Ricoh is leveraging Siemens’s additive manufacturing network capabilities to maximise the efficiency of the process and to achieve the scale required to take advantage of BJT in an industrial setting.
Additionally, Ricoh is implementing Siemens’s network to optimise the aluminium BJT workflow for production preparation, planning, scheduling, and production management with less effort. Ricoh has also implemented Siemens' Brownfield Connectivity and has begun collecting and storing information on each process necessary for quality stabilisation and production control. Siemens will continue to provide Ricoh with solutions optimised for the aluminium BJT workflow, and both companies aim for early commercialisation of these technologies.
Ricoh’s BJT technology applies the company’s inkjet printing technology to enable the production of metal parts with more complex shapes that would not be possible with conventional metal processing methods such as machining and casting. In the process of BJT, the aluminium-alloy powder is spread out over the modelling area and then solidified with a specially formulated binder to shape the part. The same process continues layer-by-layer-by-layer until completing shaping the whole part. After the process, the ‘green-body’ part is sintered in a furnace to create a densified, end-use component that can be used as is or enter a downstream post-processing chain.

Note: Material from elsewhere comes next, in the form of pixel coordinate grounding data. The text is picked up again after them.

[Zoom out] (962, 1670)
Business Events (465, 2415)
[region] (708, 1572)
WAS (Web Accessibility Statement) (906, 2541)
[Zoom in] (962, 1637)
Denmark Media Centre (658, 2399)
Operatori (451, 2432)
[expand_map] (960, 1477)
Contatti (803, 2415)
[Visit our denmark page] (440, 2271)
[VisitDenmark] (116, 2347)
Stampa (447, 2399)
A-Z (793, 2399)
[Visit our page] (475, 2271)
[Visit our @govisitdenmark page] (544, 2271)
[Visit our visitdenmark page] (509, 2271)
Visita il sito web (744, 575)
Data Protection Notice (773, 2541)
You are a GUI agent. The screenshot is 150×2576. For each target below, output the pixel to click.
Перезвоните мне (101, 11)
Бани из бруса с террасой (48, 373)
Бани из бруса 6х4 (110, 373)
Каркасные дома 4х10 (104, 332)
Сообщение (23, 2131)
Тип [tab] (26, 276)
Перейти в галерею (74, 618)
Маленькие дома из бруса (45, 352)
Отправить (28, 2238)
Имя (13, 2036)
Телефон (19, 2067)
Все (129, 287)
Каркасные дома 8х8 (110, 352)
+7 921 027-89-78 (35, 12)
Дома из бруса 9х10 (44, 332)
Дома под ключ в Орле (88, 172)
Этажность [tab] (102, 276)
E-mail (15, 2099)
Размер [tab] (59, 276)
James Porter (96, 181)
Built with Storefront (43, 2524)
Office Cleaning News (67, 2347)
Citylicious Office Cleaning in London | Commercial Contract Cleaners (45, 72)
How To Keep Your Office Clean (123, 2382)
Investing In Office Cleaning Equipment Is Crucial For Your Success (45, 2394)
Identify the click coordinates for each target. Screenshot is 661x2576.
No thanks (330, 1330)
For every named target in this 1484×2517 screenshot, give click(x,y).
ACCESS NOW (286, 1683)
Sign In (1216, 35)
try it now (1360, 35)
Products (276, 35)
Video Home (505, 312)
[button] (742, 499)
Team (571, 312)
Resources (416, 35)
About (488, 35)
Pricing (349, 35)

According to Siemens, metal BJT technology for manufacturing aluminium parts contributes to weight reduction and improved heat exchange performance of aluminium parts by realising shapes that cannot be produced with existing processing technologies. The binder jetting method saves time and resources due to its high productivity and the ability to reuse unused materials. Ricoh's industrial inkjet printhead technology, developed over many years, enables stable manufacturing of parts with complex shapes and is capable of processing aluminium alloy, a widely used material for metal parts.
Zvi Feuer, senior vice president, digital manufacturing software at Siemens digital industries software, said: “Our collaboration with Ricoh will apply its expertise in additive manufacturing with our knowledge and experience in delivering additive-specific operations management technology across a wide spectrum of industries – from order capture, production planning, and manufacturing to part delivery transaction closure. Together, Siemens and Ricoh are working to deliver repeatability and consistency at the scale needed to truly take advantage of using robust and repeatable aluminium additively manufactured parts in the commercial world.”
Tokutaro Fukushima, general manager of additive manufacturing business centre at Ricoh futures business unit, said, “Ricoh will enable our customers to manufacture innovative aluminium components that have never been produced before by any process and will work with them to realise new customer value in the area of electrification of EVs and other forms of mobility. By combining Siemens's powerful solutions and knowledge with Ricoh's aluminium BJT, we will be able to provide our customers with highly reliable and practical systems for mass production applications. We hope to promote electrification together with our customers and contribute to solving social issues such as realizing a zero-carbon society.”